> SHORT PROBLEM
Please edit the material below by replacing every "tab" with "pane" and keeping everything else unchanged.

----- TASK INPUT -----

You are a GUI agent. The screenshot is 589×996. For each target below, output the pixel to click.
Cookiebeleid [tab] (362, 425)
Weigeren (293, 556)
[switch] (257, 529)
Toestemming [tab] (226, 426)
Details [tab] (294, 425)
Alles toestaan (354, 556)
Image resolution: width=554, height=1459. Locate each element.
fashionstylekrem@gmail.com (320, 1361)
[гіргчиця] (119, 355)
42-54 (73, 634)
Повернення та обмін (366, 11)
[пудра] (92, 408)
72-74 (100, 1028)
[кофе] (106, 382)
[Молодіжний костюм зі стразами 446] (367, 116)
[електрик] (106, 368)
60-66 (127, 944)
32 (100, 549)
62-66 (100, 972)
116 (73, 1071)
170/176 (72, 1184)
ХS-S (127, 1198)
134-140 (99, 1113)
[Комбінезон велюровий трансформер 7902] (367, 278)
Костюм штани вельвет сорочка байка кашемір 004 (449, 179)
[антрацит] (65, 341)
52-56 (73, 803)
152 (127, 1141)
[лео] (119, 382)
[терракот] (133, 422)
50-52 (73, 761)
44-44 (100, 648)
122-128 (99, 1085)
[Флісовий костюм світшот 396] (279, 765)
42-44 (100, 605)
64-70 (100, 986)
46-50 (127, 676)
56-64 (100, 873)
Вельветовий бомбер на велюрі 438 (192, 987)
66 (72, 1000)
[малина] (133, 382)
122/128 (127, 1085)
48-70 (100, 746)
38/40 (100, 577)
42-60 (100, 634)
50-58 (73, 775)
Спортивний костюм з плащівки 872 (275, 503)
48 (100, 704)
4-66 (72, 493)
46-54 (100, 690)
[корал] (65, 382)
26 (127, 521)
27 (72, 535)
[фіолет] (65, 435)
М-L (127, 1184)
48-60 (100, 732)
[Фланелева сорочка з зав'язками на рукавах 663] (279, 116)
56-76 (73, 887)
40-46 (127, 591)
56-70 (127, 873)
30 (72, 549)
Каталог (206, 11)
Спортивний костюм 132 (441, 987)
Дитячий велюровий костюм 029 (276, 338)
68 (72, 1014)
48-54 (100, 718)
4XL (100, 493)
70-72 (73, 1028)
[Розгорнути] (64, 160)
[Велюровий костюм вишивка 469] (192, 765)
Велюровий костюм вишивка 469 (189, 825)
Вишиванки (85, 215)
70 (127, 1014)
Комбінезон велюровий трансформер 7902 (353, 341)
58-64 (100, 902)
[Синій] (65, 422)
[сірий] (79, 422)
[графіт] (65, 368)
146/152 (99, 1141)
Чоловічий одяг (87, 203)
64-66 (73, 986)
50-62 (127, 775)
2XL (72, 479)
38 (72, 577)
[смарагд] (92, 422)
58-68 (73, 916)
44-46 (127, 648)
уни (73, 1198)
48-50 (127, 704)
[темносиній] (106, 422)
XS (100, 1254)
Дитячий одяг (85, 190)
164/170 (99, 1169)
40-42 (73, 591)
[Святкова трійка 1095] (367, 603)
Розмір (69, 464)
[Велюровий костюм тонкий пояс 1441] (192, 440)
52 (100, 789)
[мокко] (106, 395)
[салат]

-----

> OUTPUT FOR THIS TASK
You are a GUI agent. The screenshot is 589×996. For each target below, output the pixel to click.
Cookiebeleid [pane] (362, 425)
Weigeren (293, 556)
[switch] (257, 529)
Toestemming [pane] (226, 426)
Details [pane] (294, 425)
Alles toestaan (354, 556)
Image resolution: width=554, height=1459. Locate each element.
fashionstylekrem@gmail.com (320, 1361)
[гіргчиця] (119, 355)
42-54 (73, 634)
Повернення та обмін (366, 11)
[пудра] (92, 408)
72-74 (100, 1028)
[кофе] (106, 382)
[Молодіжний костюм зі стразами 446] (367, 116)
[електрик] (106, 368)
60-66 (127, 944)
32 (100, 549)
62-66 (100, 972)
116 (73, 1071)
170/176 (72, 1184)
ХS-S (127, 1198)
134-140 (99, 1113)
[Комбінезон велюровий трансформер 7902] (367, 278)
Костюм штани вельвет сорочка байка кашемір 004 (449, 179)
[антрацит] (65, 341)
52-56 (73, 803)
152 (127, 1141)
[лео] (119, 382)
[терракот] (133, 422)
50-52 (73, 761)
44-44 (100, 648)
122-128 (99, 1085)
[Флісовий костюм світшот 396] (279, 765)
42-44 (100, 605)
64-70 (100, 986)
46-50 (127, 676)
56-64 (100, 873)
Вельветовий бомбер на велюрі 438 (192, 987)
66 (72, 1000)
[малина] (133, 382)
122/128 (127, 1085)
48-70 (100, 746)
38/40 (100, 577)
42-60 (100, 634)
50-58 (73, 775)
Спортивний костюм з плащівки 872 (275, 503)
48 (100, 704)
4-66 (72, 493)
46-54 (100, 690)
[корал] (65, 382)
26 (127, 521)
27 (72, 535)
[фіолет] (65, 435)
М-L (127, 1184)
48-60 (100, 732)
[Фланелева сорочка з зав'язками на рукавах 663] (279, 116)
56-76 (73, 887)
40-46 (127, 591)
56-70 (127, 873)
30 (72, 549)
Каталог (206, 11)
Спортивний костюм 132 (441, 987)
Дитячий велюровий костюм 029 (276, 338)
68 (72, 1014)
48-54 (100, 718)
4XL (100, 493)
70-72 (73, 1028)
[Розгорнути] (64, 160)
[Велюровий костюм вишивка 469] (192, 765)
Велюровий костюм вишивка 469 (189, 825)
Вишиванки (85, 215)
70 (127, 1014)
Комбінезон велюровий трансформер 7902 (353, 341)
58-64 (100, 902)
[Синій] (65, 422)
[сірий] (79, 422)
[графіт] (65, 368)
146/152 (99, 1141)
Чоловічий одяг (87, 203)
64-66 (73, 986)
50-62 (127, 775)
2XL (72, 479)
38 (72, 577)
[смарагд] (92, 422)
58-68 (73, 916)
44-46 (127, 648)
уни (73, 1198)
48-50 (127, 704)
[темносиній] (106, 422)
XS (100, 1254)
Дитячий одяг (85, 190)
164/170 (99, 1169)
40-42 (73, 591)
[Святкова трійка 1095] (367, 603)
Розмір (69, 464)
[Велюровий костюм тонкий пояс 1441] (192, 440)
52 (100, 789)
[мокко] (106, 395)
[салат]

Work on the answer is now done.